To the tourists in the park, the prospect of a wolf attacking an elk is riveting. To the biologists staring into their binoculars, the real action is taking place in Black Tail Creek itself.
There, a cluster of willow plants is flourishing along the creek bed - a small but crucial sign that wolves are boosting biological diversity and restoring balance to America's oldest national park.
According to numerous biologists and wolf-watchers, the willows have grown because the elk, worried about staying too long in open streambeds, no longer gorge on the nutritious plants. Since the reintroduction of wolves in 1995, the elk have been increasingly itinerant and drawn up out of the wetlands to high rocky areas where they eat more grass. As hunters, soldiers, and elk all know, streambeds and valleys are dangerous. Attackers can scout from up high and pounce.

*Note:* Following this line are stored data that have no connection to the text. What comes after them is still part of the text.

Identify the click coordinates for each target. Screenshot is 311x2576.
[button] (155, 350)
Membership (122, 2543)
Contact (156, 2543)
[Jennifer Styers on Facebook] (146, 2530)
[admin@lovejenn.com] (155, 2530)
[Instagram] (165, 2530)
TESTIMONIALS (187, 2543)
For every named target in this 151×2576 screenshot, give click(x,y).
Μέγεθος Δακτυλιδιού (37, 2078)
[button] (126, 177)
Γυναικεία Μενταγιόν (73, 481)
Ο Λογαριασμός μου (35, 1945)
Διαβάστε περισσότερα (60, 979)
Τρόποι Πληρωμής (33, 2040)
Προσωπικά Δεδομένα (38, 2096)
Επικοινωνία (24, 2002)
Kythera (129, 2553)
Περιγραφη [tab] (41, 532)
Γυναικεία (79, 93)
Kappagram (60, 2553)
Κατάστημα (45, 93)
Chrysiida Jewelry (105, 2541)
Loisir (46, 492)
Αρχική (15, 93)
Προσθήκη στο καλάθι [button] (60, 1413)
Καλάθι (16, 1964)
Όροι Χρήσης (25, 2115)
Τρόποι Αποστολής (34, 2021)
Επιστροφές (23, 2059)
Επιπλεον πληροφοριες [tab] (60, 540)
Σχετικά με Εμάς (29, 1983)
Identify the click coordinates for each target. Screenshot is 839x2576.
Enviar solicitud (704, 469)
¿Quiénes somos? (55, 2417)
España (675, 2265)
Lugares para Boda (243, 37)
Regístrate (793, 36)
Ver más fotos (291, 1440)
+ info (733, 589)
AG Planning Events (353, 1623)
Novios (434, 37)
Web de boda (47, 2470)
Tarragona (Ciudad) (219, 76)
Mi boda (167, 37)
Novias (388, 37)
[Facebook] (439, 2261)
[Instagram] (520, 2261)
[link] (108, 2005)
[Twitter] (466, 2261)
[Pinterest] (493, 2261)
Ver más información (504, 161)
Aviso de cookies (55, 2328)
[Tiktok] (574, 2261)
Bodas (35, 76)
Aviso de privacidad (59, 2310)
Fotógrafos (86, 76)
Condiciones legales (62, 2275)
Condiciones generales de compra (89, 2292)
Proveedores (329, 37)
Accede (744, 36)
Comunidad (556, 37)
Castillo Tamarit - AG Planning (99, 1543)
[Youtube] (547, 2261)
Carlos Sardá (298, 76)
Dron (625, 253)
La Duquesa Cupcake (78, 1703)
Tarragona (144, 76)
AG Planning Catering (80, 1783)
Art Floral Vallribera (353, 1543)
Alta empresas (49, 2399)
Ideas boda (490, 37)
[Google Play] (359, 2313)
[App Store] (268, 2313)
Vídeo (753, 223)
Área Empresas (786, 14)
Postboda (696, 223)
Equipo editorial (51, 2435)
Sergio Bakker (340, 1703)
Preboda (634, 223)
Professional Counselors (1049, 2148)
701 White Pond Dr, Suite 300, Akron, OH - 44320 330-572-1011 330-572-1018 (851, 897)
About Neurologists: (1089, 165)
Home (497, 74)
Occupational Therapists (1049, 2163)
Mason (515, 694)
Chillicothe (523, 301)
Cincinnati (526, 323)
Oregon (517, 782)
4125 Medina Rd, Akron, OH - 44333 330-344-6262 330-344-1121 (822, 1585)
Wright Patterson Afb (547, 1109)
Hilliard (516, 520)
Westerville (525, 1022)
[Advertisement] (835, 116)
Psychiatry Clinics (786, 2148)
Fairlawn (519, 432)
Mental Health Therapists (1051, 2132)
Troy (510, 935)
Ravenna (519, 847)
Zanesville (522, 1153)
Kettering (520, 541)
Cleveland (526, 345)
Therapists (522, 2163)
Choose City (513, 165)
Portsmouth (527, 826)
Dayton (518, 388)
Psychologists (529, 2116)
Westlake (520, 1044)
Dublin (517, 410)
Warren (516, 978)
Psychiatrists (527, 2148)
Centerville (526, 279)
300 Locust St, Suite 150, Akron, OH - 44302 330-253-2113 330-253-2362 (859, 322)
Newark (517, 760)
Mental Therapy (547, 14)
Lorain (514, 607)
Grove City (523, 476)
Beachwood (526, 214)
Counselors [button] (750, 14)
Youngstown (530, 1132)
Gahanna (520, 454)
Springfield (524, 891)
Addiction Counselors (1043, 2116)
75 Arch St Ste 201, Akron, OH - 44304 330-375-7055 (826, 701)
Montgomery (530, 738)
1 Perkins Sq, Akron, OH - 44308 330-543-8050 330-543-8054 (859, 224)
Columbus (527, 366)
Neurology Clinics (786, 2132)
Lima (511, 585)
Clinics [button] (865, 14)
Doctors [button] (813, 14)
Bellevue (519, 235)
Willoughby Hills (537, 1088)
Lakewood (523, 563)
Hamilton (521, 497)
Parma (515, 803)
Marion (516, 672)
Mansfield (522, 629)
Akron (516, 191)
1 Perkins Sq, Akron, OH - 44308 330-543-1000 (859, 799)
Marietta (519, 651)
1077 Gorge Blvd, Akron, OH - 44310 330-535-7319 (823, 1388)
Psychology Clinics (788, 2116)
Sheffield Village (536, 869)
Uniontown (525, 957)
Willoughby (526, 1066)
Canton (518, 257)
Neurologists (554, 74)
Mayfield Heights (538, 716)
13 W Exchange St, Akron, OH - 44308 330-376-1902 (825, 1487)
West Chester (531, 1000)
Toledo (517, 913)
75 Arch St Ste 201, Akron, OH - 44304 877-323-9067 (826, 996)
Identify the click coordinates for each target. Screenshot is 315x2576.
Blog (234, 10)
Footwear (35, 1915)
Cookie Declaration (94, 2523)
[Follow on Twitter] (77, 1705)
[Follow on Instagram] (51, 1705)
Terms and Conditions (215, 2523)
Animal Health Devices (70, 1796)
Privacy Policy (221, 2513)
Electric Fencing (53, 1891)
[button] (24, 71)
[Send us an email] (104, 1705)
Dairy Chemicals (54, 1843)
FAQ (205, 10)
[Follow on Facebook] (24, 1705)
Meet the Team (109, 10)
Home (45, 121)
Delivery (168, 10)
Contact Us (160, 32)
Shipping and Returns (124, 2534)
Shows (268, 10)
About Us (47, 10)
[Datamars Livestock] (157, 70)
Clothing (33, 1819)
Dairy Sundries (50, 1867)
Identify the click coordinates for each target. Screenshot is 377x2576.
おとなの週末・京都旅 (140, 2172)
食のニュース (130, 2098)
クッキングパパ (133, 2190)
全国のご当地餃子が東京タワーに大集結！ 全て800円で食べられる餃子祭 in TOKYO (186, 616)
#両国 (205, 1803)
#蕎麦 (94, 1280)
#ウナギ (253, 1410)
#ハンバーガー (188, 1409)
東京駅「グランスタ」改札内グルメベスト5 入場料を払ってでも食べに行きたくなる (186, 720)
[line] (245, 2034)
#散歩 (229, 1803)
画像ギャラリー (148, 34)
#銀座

This is just one of the biologically salutary effects that wolves may have brought to the park, restoring a centuries-old balance that was upset when humans exterminated Yellowstone's wolves in 1926. Though no peer-reviewed proof exists of their impact on the willows, wolves may well be demonstrating their role as a "keystone species," an animal whose presence in the area increases diversity and overall ecological health - even as they spend much of their time lunging at other animals' throats.
"Wolves are to Yellowstone what water is to the everglades," said Doug Smith, the National Park Service's director of the Wolf Restoration Project.
Willows help the park's northern Lamar Valley, which was beggared of the plant before the wolves returned, in several ways. For one, they provide a decent nesting and migratory stopover site for many birds. According to Roger Pasquier, an ornithologist with Environmental Defense, several bird species that nest in the park could particularly benefit, including the yellow warbler, warbling vireo, and the tellingly named willow flycatcher.
Perhaps more important, beavers thrive on willows and those waddling creatures have recently returned to the Lamar Valley after a long absence.
Wolves do eat beavers, but the beavers seem to be quite willing to exchange a small chance at ending up in a wolf's belly for a good chance at their own tasty willow lunches. There are now four beaver colonies in and around the valley. There were none before wolves returned. One colony even lives right near a wolf den.
Almost wherever they exist, beavers create biological diversity when they build pools of slow-moving water around their dams. These pools create habitat for otters, muskrats, insects, moose, and many bird species.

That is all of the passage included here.